Post  Fri, Jul 17 2020, 7:39 am
Elfrida wrote:
I didn't have money when I came, but I was single. I could live in a cheap tiny one room apartment. I didn't have the expense of Shabbos meals, and I didn't mind having two skirts which I wore alternatively until they were out. I would go to the shuk when they were closing and get bags of sug bet vegetables for two shekel, then make soup and live for a week on it.

It took time, moving from one minimum wage job to a slightly better one, and filling in the intervals being a cleaning lady. When I had a bit of money I could do a course, and then get a better job, and slowly moving up the ladder. Now I have a reliable job and a reasonable income.
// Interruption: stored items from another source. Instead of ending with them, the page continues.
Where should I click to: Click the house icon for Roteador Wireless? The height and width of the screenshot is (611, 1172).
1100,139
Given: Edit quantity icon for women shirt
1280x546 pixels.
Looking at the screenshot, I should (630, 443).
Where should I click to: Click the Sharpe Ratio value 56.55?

My parents were sometimes able to give me a little financial help, but never anything I could rely on. It was just a help when it turned up. I also have very good friends who were willing to lend me money if I needed it, and count on my being able to pay them back at some (unspecified) future date. They had more faith in my future than I did, but they were right. They were my cushions.

So, yes. I came here with very little, and now have a reasonable lifestyle. We're still hoping to buy a house one day. But I couldn't have done it the way I did if I had been married, and even less so with dependent children. On the other hand, you sound like you would be starting from a much better position than I was.


כל הכבוד!!

Your dedication is amazing. I'm in awe.

We made aliyah with kids, which is a whole different kettle of fish.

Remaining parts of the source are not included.